Hi guys. Thanks for the site! Can be tough finding people going through the same thing. Comforting that others are going through the same stuff I am as well.
A little about me: I starting dipping here and there in high school only on the weekends. Whatever we could get our hands on to be "cool". My regular dipping habit started as a freshman in college. Since then (12 years ago), I have been a regular dipper ranging from 1/2 tin per day to 1 tin per day. Almost exclusively Grizzly Wintergreen Pouches. I never thought much about it because "its only pouches" and "I can quite when I want". I never even considered quitting until about 3 years ago when I first started to notice basic side effects: teeth starting to yellow, sore gums, occasional bleeding from the dip and over brushing to compensate, etc. Then I met the girl of my dreams, got engaged, and quitting become a serious priority.
Little did I know, quitting is freaking hard! I first "quit" last year around Sept. 1. Made it about 100 days. Went through the "fog" and got through it. Things were going fine until the holidays rolled around. Friend offered me a pouch while drinking, accepted, then bam right back it.
Now I am 38 days into my current quit. The initial phase, "fog", etc. was much easier. I went through it not that long ago, so I knew what was coming. This time, though, my anxiety is through the roof, especially about the dreaded c-word. I seem to look at every little spec of anything in my mouth countless times throughout the day. Just can't get my mind off of it. Then you search on the internet and you see the worst pictures imaginable. Anybody else go through this?
Im going through it right now bother and have been for the past 3 or more weeks(day 46 for me). Its on my mind every day, all day. Any new bump i feel i think about it, and small pain i feel, i think about it. Some days are better than others but it does get better.
Found my breaking point to, Broke down and started to cry 2 weeks ago in front of my mother I was so scared and petrified of going out the way my granfather did (mouth cancer) scary stuff to watch but getting through it all.
Keep your quit going.
Jack, I think every one of us has worried at one time or another about a speck, spot or sore in our mouths. That is just another price we have to pay for our addiction.
The best piece of advice that I can give you is to go see a dentist. You are going to have to see one eventually. Why not go see one now? Chances are that everything will be fine. I have now been tobacco free for over 200 days and I have had both a dentist and a dermatologist check out my mouth since I quit. And I feel much better knowing they both gave me a thumbs up.
^^^ go see the dentist, it helps with your quit. I make them write it in my chart every time I go to my dentist, 1458 update that SOB!

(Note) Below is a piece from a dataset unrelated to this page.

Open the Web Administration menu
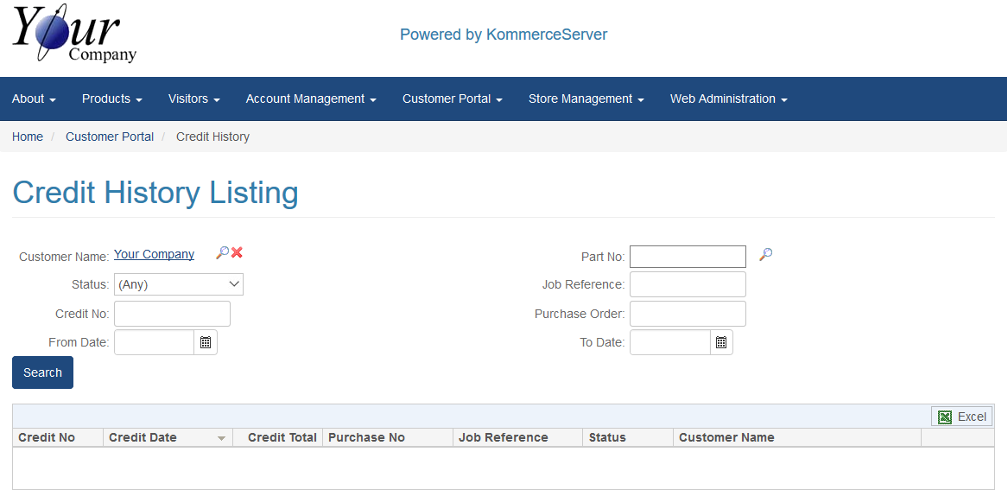1008x490 pixels. 729,99
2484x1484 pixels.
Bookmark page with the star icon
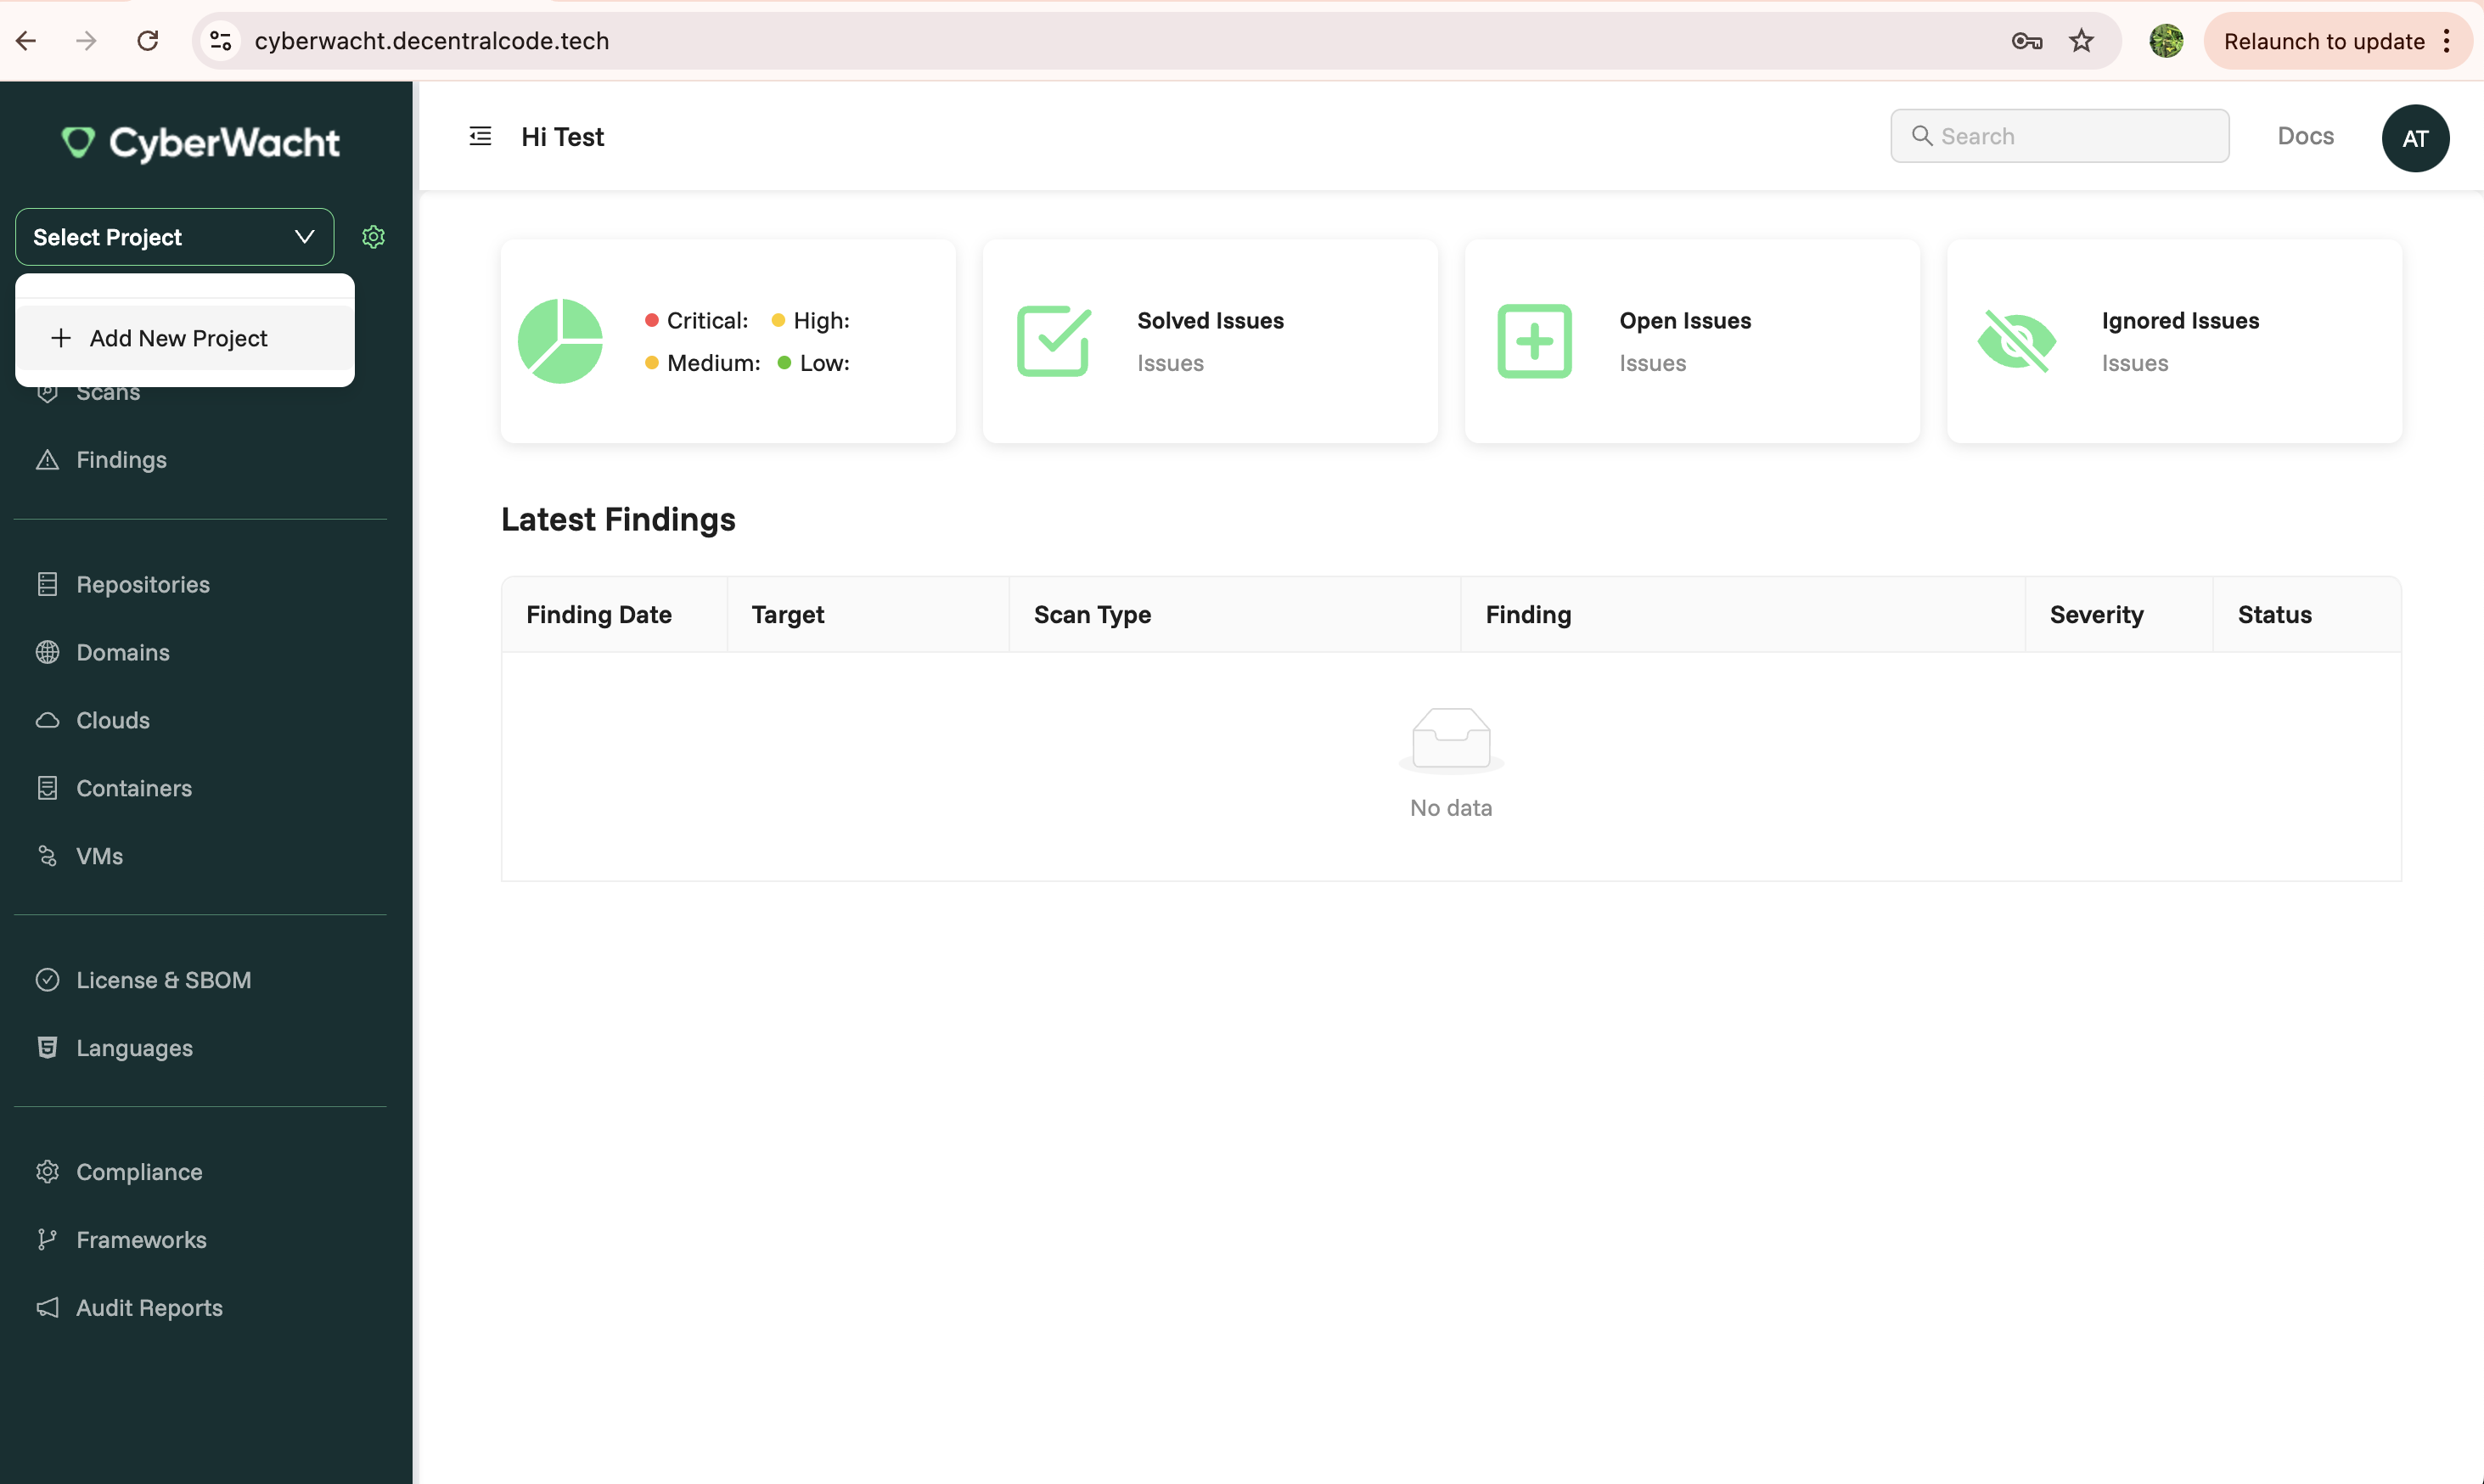click(x=2081, y=41)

Anxiety after quitting is rough, PM if you need help, I struggled with it hard as many did on the site. There are tons of resources and help on KTC, read up and arm yourself.
I've had the worst anxiety about disease ever. A couple of weeks ago I got pneumonia - at the time I was terrified. I thought that the chest x-rays and chest CT scans would find something - that there's gotta be something wrong with me. Bumps/pimples on my face that don't go away quickly... Sore throat near my Adam's apple... Those things spiked my blood pressure through the roof.
My most recent dental appointment: no problems - no discoloration.
Follow-up appointment with my doc: no problems - just need a slight increase in BP medicine.
The pimple things? Going away. The "sore throat"? Doctor wasn't alarmed at all - and it's gone.
I guess my body is healing itself. Slowly. Little by little. My task is to pray to the LORD for health and eat healthy and exercise and treat my body with respect after years of treating it like shit.